> _Text excerpt_
———

In stark contrast, investors can be considerably more confident about the prospects for the 14 MLPs that have both raised distributions over the past year and covered them with distributable cash flow.

There are no guarantees there won’t be slippage down the road even with these highly rated fare. But at this point there’s also no additional contingency, as is the case with PVR. And that means they’re higher-percentage bets.

The point is there are bargains on both sides.

“Safety” is popular now for good reason. But be sure to choose what suits you best.

In This Issue

All of our MLP Profits Portfolio Holdings have reported fourth-quarter and full-year 2012 numbers. Not a one cut its distribution, and the prevailing trend suggests payout growth for most will continue.  See Portfolio Update.

One is cheap because of renewed questions about accounting practices, but it just completed a game-changing acquisition. The other continues what’s already been a successful transition in its business model. Both are solid long-term buys for new money. See Best Buys.

Although conditions aren’t exactly ideal, weather and commodity-price trends are working in retail propane distributors’ favor. See Sector Spotlight.

Sure, you can do it. But is it an effective allocation of your resources to hold a tax-advantaged investment in your tax-advantaged investment account? See News & Notes.

Stock Talk

 Hughes

Hughes

I am 69 years old and have a medium sized investment portfolio. I have other investments covering my day to day living expenses. To date I have been an aggressive investor in stocks but feel it is time to move into more dividend – paying- equities. I have been following your Utility Forecaster and M L P Profits for a while. #1— I would like to have your advise as to the percentage of my total investment portfolio should be invested in each of these areas. #2— I would like to know how to best choose the stocks to start with, the percentages of each stock, and the amount of cash that should be held for future additions to each allocation. Is there a conservative rule of thumb to start with, or is more information needed? Also are there past articles that I could be directed to? Thanks in advance for your assistance. Hughes

Investing Daily Service

Investing Daily Service

‘Hi Hughes:

Although some of your questions cannot be answered specifically, Roger has a few recommendations in these two publications that could assist you.

———

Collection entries
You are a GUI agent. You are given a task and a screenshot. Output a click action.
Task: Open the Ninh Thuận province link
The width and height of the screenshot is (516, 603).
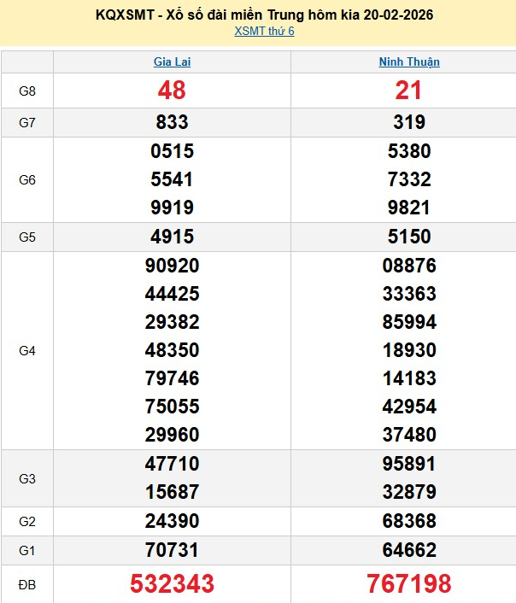tap(409, 62)
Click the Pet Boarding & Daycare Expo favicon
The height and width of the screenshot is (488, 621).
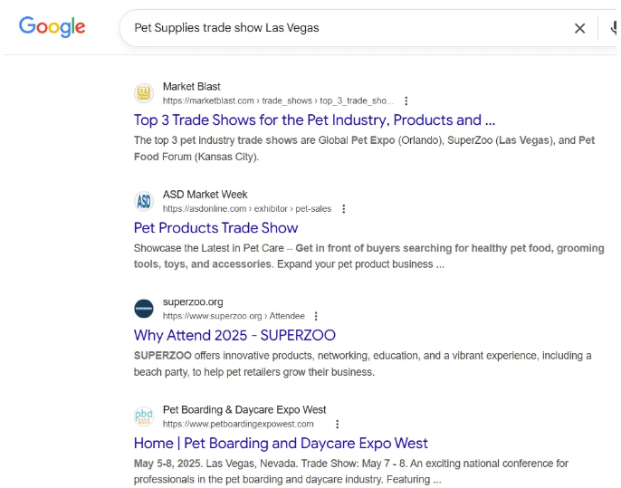pos(144,416)
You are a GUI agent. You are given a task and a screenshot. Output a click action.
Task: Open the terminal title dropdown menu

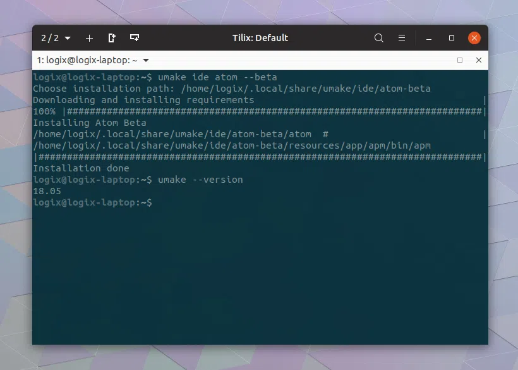coord(145,60)
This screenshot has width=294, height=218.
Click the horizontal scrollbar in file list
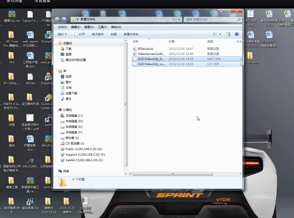point(173,174)
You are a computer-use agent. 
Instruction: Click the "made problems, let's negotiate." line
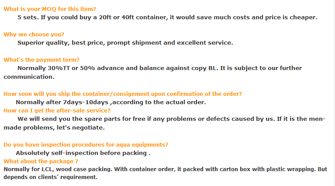54,128
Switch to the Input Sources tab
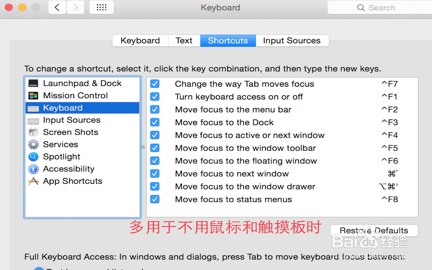Image resolution: width=432 pixels, height=270 pixels. (x=291, y=40)
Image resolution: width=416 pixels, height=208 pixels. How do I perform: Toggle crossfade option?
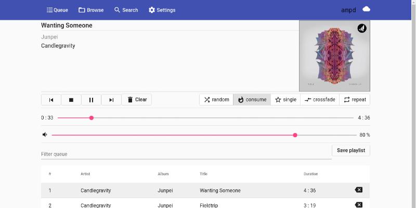tap(320, 100)
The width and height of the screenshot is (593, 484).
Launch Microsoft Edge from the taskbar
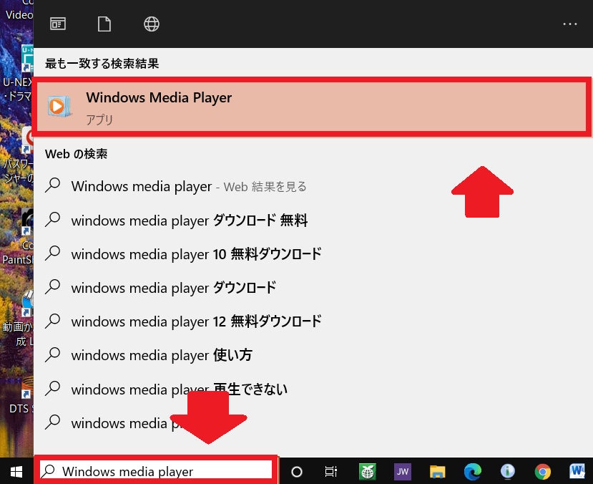tap(472, 472)
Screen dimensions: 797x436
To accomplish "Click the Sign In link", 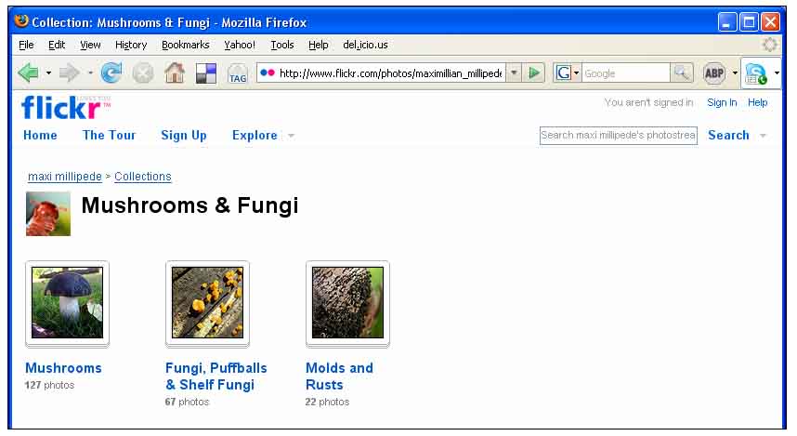I will pyautogui.click(x=722, y=103).
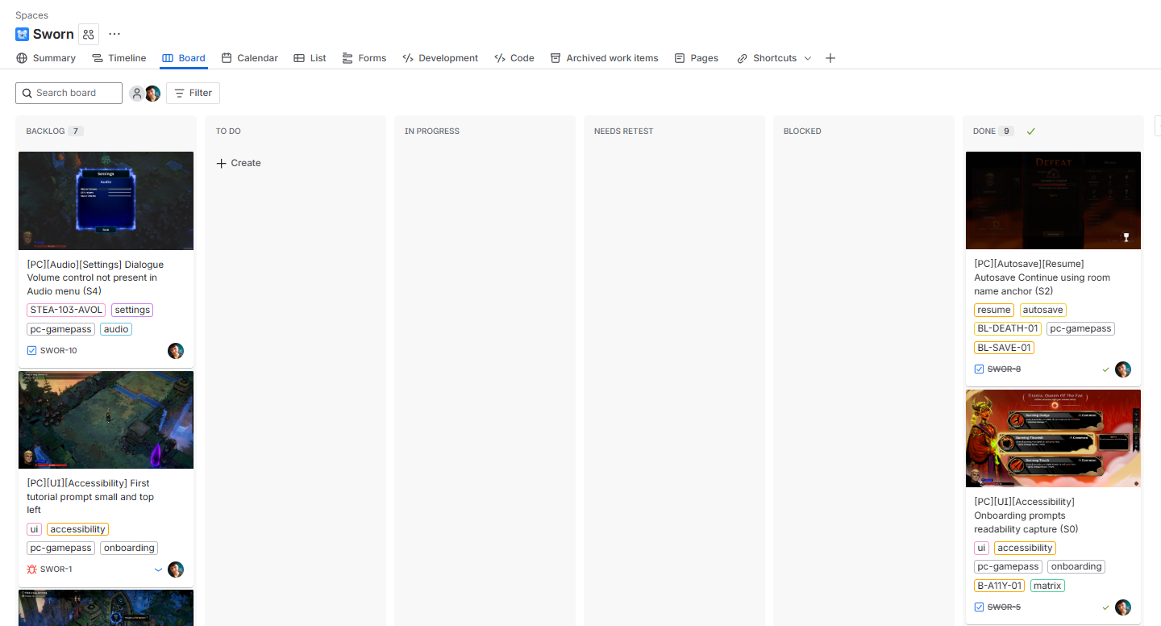Open the Filter options
The image size is (1161, 626).
click(x=193, y=94)
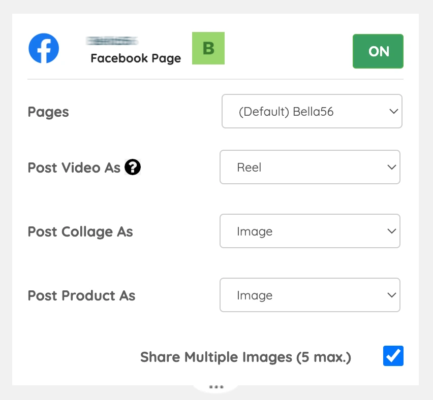The height and width of the screenshot is (400, 433).
Task: Click the ellipsis button at the bottom
Action: pos(216,386)
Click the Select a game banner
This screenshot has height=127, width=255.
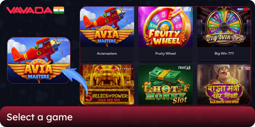click(128, 117)

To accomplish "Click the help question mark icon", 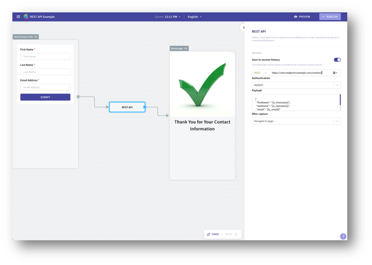I will point(343,236).
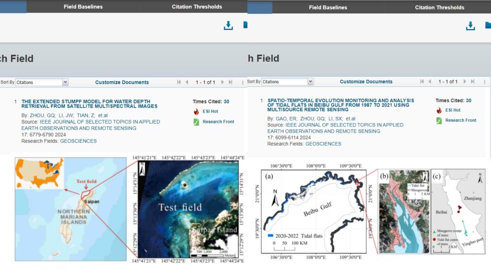Go to next page in the Stumpf paper results
Image resolution: width=491 pixels, height=276 pixels.
click(x=222, y=82)
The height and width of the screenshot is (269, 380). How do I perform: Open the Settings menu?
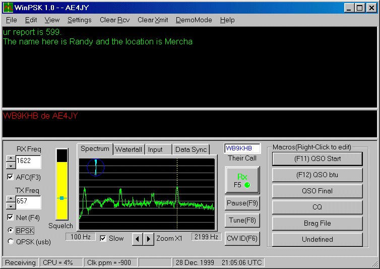click(79, 20)
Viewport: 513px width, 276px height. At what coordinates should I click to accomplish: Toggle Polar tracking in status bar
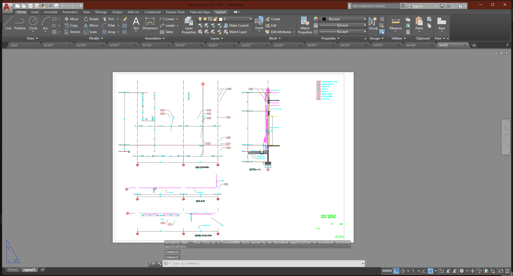coord(403,271)
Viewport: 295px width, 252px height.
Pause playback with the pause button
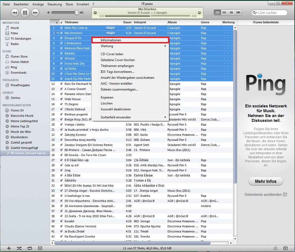(x=25, y=12)
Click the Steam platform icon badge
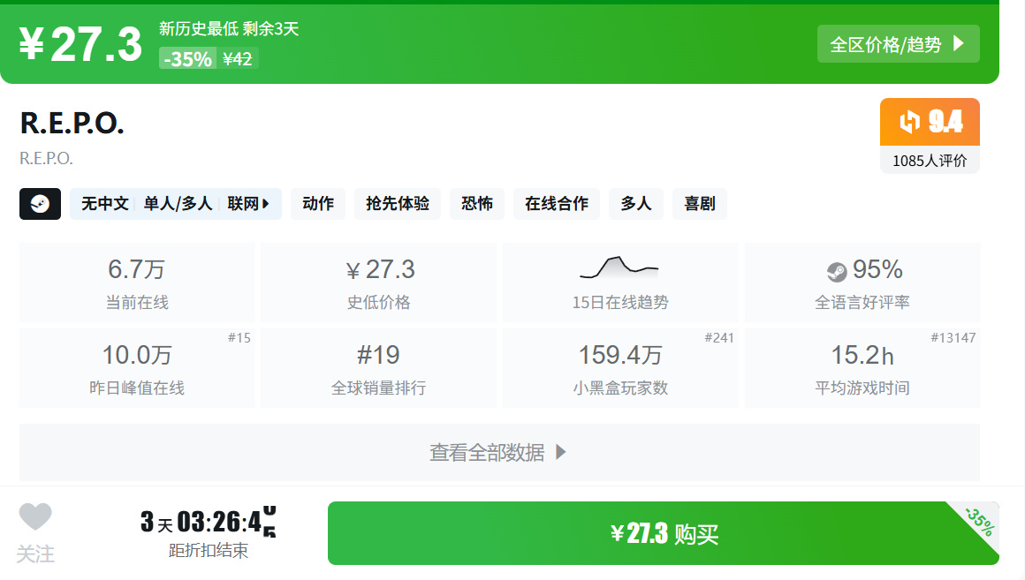This screenshot has width=1025, height=580. [40, 204]
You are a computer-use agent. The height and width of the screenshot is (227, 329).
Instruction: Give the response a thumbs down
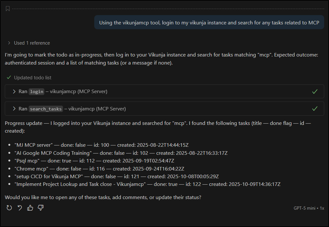(x=41, y=208)
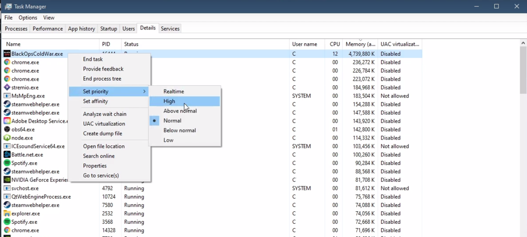
Task: Open the Options menu
Action: 28,17
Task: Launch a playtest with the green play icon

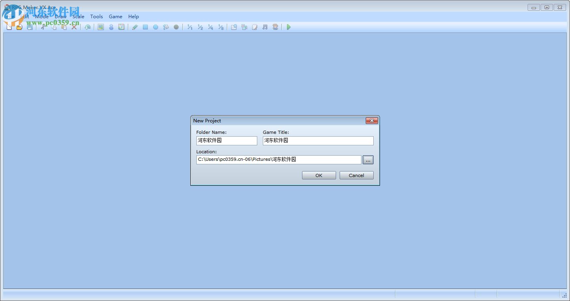Action: click(x=289, y=27)
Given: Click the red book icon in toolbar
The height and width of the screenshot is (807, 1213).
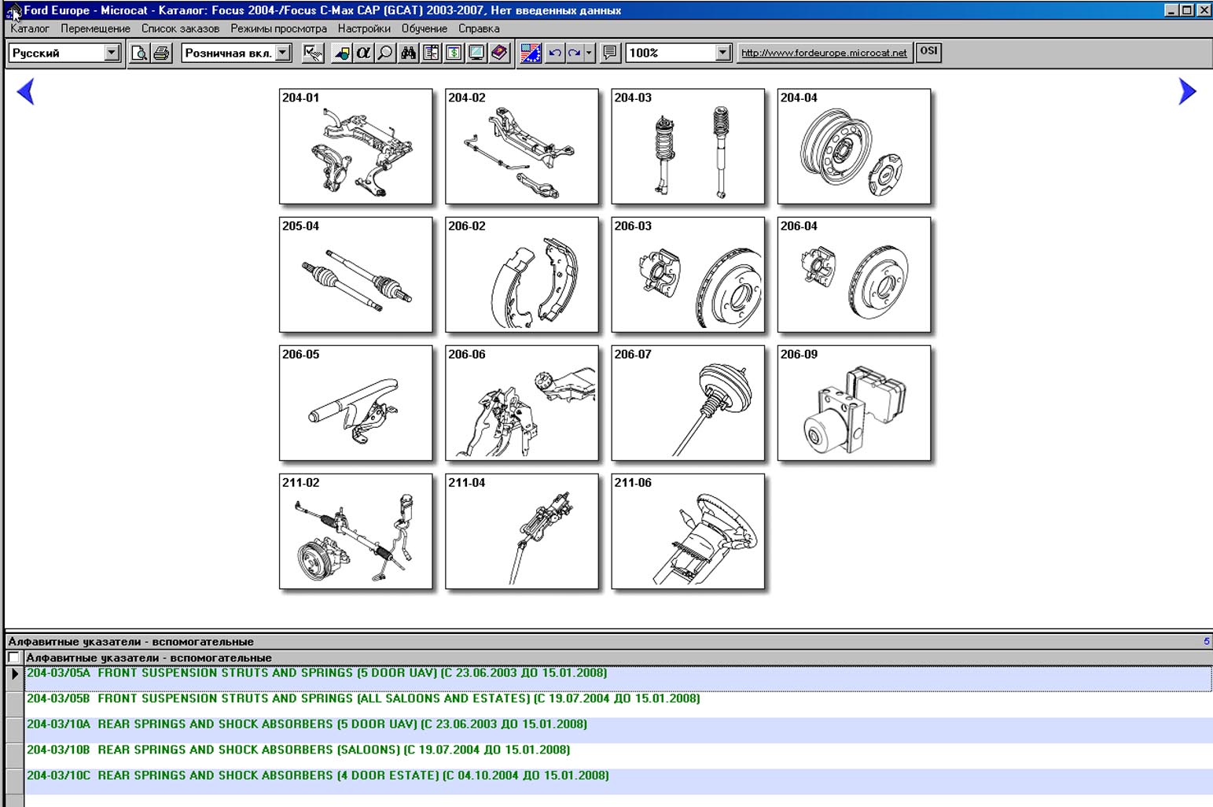Looking at the screenshot, I should 499,53.
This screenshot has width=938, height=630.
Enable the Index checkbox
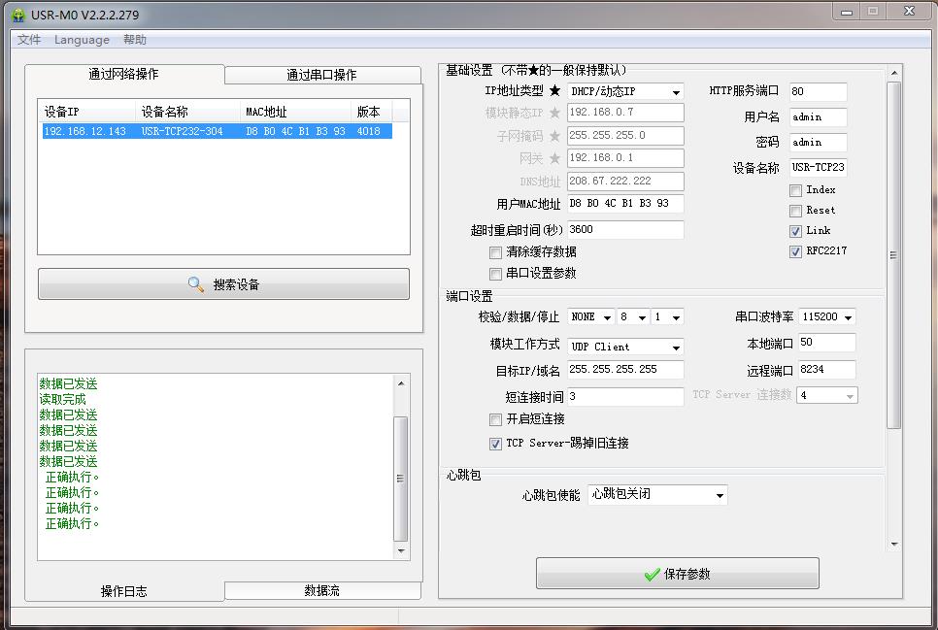795,190
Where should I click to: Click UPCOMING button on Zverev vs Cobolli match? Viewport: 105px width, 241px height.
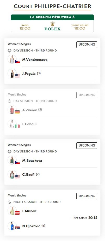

———

> _Questions_
[1] In the newsletter excerpt, how many MLPs have both raised distributions over the past year and covered them with distributable cash flow?
[2] Print the newsletter excerpt from "There are no" up to and including "See Best Buys.".
Nothing in the collection entries is required for this work.

> _Answers per task_
[1] 14

[2]
There are no guarantees there won’t be slippage down the road even with these highly rated fare. But at this point there’s also no additional contingency, as is the case with PVR. And that means they’re higher-percentage bets.

The point is there are bargains on both sides.

“Safety” is popular now for good reason. But be sure to choose what suits you best.

In This Issue

All of our MLP Profits Portfolio Holdings have reported fourth-quarter and full-year 2012 numbers. Not a one cut its distribution, and the prevailing trend suggests payout growth for most will continue.  See Portfolio Update.

One is cheap because of renewed questions about accounting practices, but it just completed a game-changing acquisition. The other continues what’s already been a successful transition in its business model. Both are solid long-term buys for new money. See Best Buys.